September 24th, 2009 by Kara Voght

One of my favorite fall indulgences when I’m back at Vassar is the Farmer’s Market from 3-7 p.m. Thursdays on Raymond Ave. by the Alumni House. Its features not only great seasonal produce, but also local baked goods and the best offerings from some nearby restaurants. Farmers markets are also pretty darn cheap; because the food is locally produced, there aren’t the same kind of built in transportation costs (which also makes it green!) Plus, if there’s a bounty of a particular crop for any given vendor, it will be cheaper than usual….gotta love supply and demand.

A lot of students I’ve talked to about the farmer’s market say its not that fun to go at school, because they can’t cook with the produce they buy at school the way they can at home. I agree it’s hard to cook here, but farmer’s markets still have some amazing fruits and veggies that you can snack on raw, and baked goods and meals are, of course, ready to eat.

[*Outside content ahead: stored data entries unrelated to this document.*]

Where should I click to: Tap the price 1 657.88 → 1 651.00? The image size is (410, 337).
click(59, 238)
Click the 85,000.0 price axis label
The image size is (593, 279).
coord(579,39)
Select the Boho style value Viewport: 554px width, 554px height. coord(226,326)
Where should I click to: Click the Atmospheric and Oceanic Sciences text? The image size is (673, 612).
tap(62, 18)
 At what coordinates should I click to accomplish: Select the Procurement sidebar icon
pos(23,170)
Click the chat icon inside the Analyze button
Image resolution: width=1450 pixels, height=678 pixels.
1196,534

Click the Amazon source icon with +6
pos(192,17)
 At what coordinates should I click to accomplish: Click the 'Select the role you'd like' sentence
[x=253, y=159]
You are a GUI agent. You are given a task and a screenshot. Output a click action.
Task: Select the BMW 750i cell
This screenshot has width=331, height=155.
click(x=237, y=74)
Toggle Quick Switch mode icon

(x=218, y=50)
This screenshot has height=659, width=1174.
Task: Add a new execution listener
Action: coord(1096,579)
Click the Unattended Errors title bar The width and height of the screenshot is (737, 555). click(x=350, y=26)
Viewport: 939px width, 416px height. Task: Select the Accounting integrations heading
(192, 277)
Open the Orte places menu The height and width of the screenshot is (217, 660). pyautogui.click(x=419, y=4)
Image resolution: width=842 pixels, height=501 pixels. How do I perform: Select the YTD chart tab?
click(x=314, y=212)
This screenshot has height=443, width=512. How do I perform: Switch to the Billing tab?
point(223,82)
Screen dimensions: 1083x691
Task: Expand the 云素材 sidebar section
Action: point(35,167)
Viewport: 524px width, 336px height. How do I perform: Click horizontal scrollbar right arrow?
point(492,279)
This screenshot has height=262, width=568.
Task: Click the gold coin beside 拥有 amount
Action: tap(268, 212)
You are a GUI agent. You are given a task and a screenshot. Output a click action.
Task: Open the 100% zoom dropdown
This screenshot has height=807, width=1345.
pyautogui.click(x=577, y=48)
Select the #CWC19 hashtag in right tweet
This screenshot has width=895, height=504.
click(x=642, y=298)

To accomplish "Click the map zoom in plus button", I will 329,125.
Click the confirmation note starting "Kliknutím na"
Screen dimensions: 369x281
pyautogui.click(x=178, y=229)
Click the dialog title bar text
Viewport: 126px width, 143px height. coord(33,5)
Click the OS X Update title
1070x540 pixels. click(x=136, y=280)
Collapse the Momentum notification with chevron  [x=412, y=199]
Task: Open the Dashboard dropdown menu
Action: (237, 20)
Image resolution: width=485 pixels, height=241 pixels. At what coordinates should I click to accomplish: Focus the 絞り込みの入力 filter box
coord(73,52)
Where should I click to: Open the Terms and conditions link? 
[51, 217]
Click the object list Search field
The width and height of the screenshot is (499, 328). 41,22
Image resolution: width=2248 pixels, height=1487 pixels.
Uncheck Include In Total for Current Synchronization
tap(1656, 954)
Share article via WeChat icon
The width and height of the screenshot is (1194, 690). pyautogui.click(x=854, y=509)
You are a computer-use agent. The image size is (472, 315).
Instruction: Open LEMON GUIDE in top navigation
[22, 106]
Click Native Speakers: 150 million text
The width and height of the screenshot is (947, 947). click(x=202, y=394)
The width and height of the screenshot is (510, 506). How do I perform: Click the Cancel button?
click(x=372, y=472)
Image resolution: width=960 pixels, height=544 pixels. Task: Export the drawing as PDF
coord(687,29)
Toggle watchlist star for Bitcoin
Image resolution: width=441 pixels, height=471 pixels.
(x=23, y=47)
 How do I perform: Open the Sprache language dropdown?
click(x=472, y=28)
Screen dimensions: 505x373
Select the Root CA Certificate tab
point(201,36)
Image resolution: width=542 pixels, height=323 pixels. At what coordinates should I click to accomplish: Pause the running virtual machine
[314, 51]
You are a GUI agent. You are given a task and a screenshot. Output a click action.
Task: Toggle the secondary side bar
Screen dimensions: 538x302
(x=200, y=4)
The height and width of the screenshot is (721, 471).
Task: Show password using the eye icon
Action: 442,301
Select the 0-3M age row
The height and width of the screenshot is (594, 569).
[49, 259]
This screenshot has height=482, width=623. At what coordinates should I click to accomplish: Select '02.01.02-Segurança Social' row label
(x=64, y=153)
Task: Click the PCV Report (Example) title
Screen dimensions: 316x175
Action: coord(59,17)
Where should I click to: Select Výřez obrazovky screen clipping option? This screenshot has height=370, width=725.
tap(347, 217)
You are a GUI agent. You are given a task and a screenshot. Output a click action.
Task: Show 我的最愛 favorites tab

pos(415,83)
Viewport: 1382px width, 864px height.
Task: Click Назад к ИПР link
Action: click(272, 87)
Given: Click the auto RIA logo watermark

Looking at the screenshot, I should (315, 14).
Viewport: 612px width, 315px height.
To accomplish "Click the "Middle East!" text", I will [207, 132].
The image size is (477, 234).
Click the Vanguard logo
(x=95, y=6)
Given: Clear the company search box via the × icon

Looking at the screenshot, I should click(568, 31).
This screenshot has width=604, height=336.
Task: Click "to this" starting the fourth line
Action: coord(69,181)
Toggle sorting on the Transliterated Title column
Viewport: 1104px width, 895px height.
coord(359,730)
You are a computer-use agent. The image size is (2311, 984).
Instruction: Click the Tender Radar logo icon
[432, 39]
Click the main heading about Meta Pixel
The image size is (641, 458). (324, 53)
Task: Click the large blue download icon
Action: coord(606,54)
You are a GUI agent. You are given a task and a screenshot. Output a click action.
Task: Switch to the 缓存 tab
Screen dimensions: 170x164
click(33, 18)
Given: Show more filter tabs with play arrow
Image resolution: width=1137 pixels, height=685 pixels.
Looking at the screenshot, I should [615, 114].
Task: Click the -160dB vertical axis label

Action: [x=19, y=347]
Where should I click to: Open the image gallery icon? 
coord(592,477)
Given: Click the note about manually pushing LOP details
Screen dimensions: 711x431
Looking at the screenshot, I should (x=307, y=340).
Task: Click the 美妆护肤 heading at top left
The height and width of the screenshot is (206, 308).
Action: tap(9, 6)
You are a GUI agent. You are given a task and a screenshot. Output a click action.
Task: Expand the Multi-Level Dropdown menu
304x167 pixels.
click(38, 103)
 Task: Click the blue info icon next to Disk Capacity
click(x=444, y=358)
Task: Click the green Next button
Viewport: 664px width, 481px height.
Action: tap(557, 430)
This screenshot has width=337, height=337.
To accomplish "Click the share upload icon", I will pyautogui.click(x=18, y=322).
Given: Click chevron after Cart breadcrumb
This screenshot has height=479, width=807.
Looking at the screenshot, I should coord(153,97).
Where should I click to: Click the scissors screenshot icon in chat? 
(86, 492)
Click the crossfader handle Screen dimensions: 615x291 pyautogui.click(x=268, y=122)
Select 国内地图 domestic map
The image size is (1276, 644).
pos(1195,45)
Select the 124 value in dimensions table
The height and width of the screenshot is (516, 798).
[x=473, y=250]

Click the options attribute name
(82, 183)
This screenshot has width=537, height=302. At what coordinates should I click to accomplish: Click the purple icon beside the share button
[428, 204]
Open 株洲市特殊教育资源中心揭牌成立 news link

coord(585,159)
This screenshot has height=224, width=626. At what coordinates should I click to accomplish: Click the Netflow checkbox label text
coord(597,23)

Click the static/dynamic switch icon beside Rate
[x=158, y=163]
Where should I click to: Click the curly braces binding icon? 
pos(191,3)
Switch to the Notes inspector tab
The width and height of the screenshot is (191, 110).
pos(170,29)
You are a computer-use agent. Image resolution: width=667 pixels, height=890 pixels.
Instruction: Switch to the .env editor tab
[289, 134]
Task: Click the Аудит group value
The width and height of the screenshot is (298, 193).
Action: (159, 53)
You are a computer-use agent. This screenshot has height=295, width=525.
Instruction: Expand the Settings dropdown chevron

A Few Farmer’s Market Recommendations:

  • Bring your own bags. Not only is it greener, but vendors also often don’t have bags to give you.
  • Go early or late. The earlier you go, the better the selection of produce. Conversely, if you go toward the end of the farmer’s market, vendors are likely to dramatically drop prices on produce they’d rather get rid of than bring back with them.
  • Bring cash, especially small bills. Lots of vendors don’t accept credit, and since their goods are usually under ten dollars, they may not always have change for a twenty.

September is a fun time to go, since it’s the end of the summer harvest and the beginning of the fall, allowing for some fantastic variety. For information on what’s in season now (and what will be in season soon), you can check out the New York Farmer’s Market Harvest Calendar for Fruits and Vegetables.

Epicurious (one of the best online cooking sites) has a really cool interactive map that links you to recipes for the produce in season, too.